Notes on The Sororiate Pantheia

The Sororiate are a multi-denominational order in the cenobitic tradition – that is, the sisterhood welcomes adherents of many spiritual paths, and stress community life. The Sororiate was founded in the late period of the Seventh Morestran Empire, on the planet Caela, and eventually spread to several hundred worlds as far apart as Draconia and New Refusis.

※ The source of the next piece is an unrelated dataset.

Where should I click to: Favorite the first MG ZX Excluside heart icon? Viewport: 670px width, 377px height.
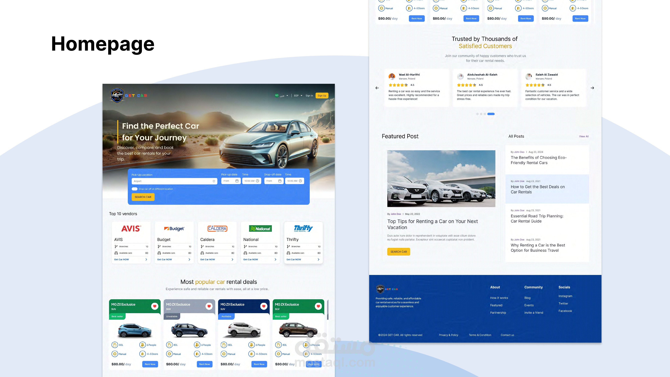click(x=155, y=306)
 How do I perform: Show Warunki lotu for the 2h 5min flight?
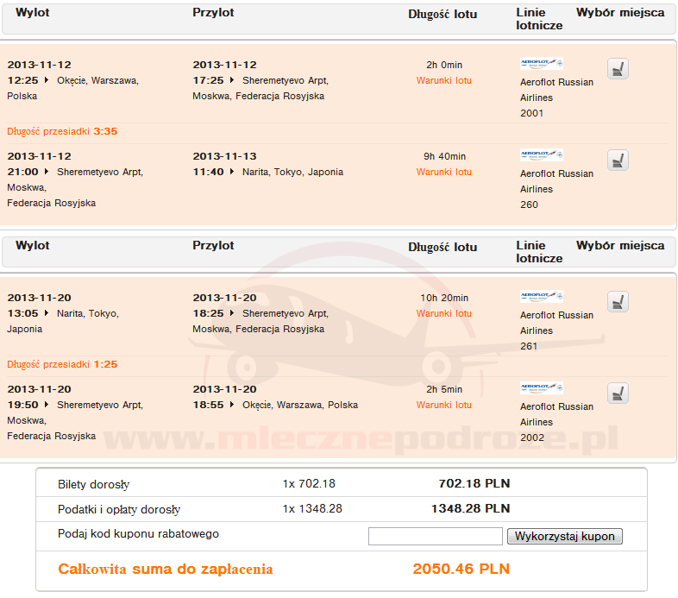coord(443,405)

Nomenclature: the sisters usually abandon their given names when they take their vows (a practice discontinued by the Marian sect, but reinstated later by some others), and are thenceforth known by their appointed task, the stage of their progress in the life of the spirit and of the community, and the decade of life they are living through. Younger aspirants are graded for every year up to the age of twenty.

Thus: Deci-Novina-Hortus denotes a ten-year-old novice gardener. An older novice (eleven and beyond) is Novus. Each section of the community (gardening, cookery, laundry, etc.) will have members at different stages, but no more than one novice, one disciple, one sister, and sometimes an Honorarius, a senior sister who is semi-retired from her official duties but may in time become a Dam, of which there is only one at any time, designated by age and title.